Following his arrest, Le admitted to staying at the house for two nights. He said he had been hired in Canada and acknowledged he had been trained to care for marijuana plants.
Nguyen confirmed Le had been at the Enumclaw house for just two days and Sullivan agreed that Le should be considered a “minor participant.”
Le was hired to tend to plants and assist Nguyen with the cultivation of the crop.
Nguyen pleaded guilty Aug. 22 and is scheduled to be sentenced Feb. 15.
The name of a former White River High School volleyball coach was splashed across news pages and television screens last week.
While Lenny Llanos is well-known in regional volleyball circles and coached girls who still attend White River, last week's criminal charges apparently had no connection to the district.
Llanos, 35, who last guided the Hornets in 2004, was charged with third-degree rape of a child, third-degree child molestation and communicating with a minor for immoral purposes.

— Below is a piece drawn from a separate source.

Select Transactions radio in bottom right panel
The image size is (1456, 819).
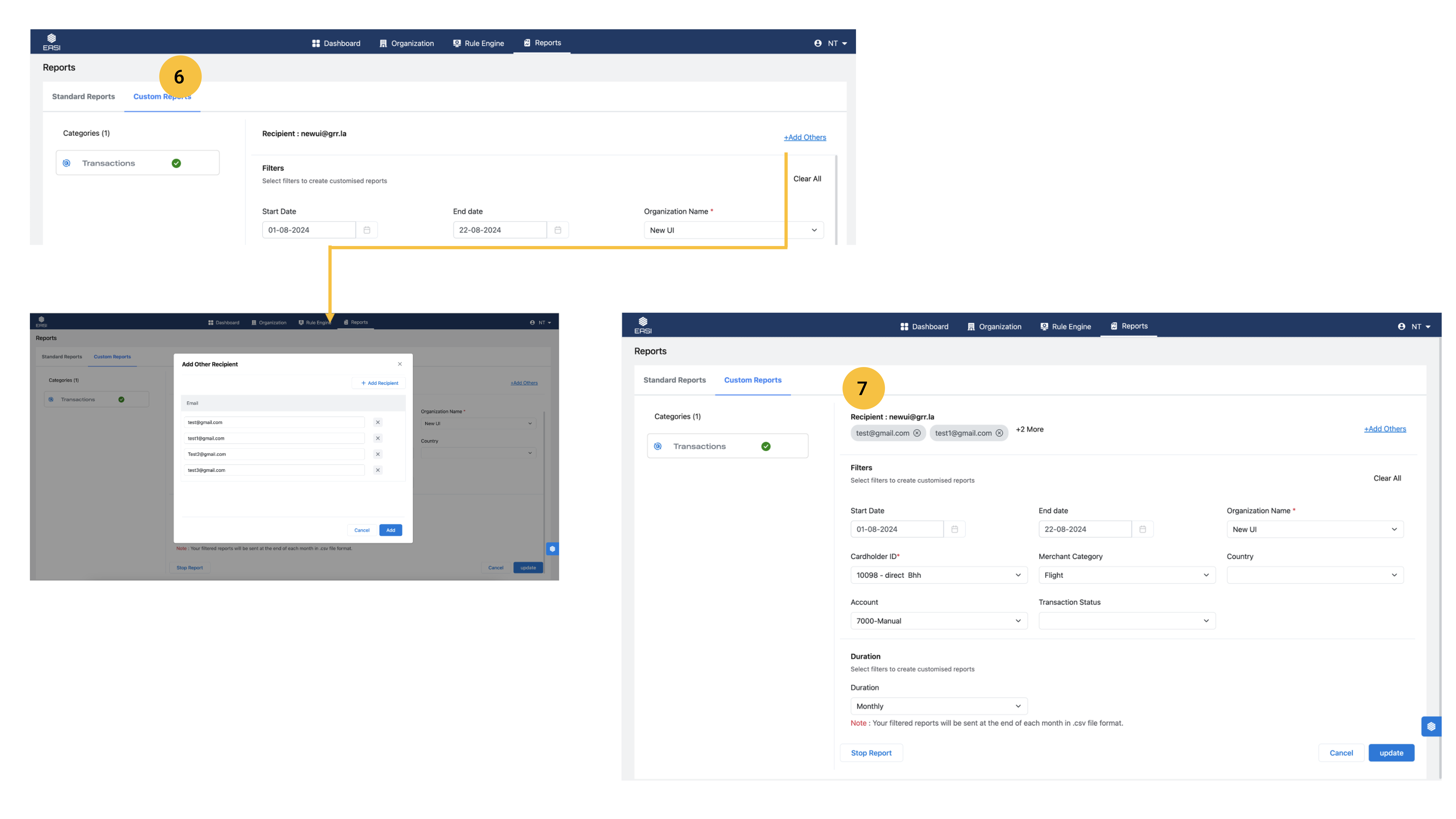[x=658, y=446]
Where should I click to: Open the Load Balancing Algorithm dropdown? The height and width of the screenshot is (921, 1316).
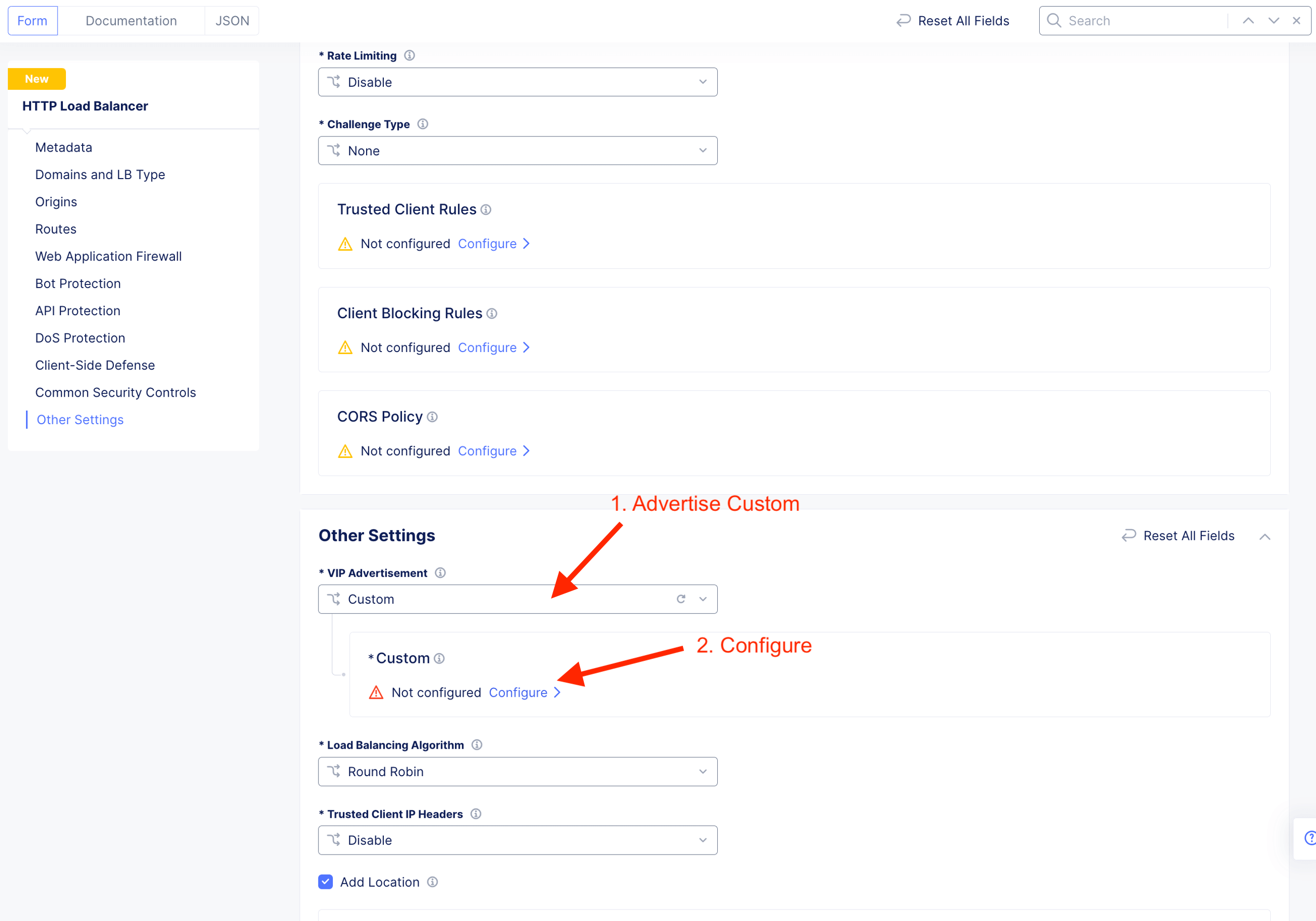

According to charging papers, the mother of a 15-year-old girl notified Puyallup police Dec. 2, stating a belief that her daughter had been having sexual contact with Llanos. During a session with a forensic interviewer, the girl told of an Oct. 29 encounter while Llanos was driving the girl home from practice. She said her coach admitted he had fantasized about her and initiated sexual contact.
The two had routinely exchanged text messages which were sexual in nature, she said, although volleyball terms were used.
Talking with a police detective, Llanos denied having any sexual contact with the girl, but admitted to making “poor choices” and acknowledged some of his text messages were “sexual in nature.”
Llanos pleaded not guilty to all charges and, after posting bail, was released.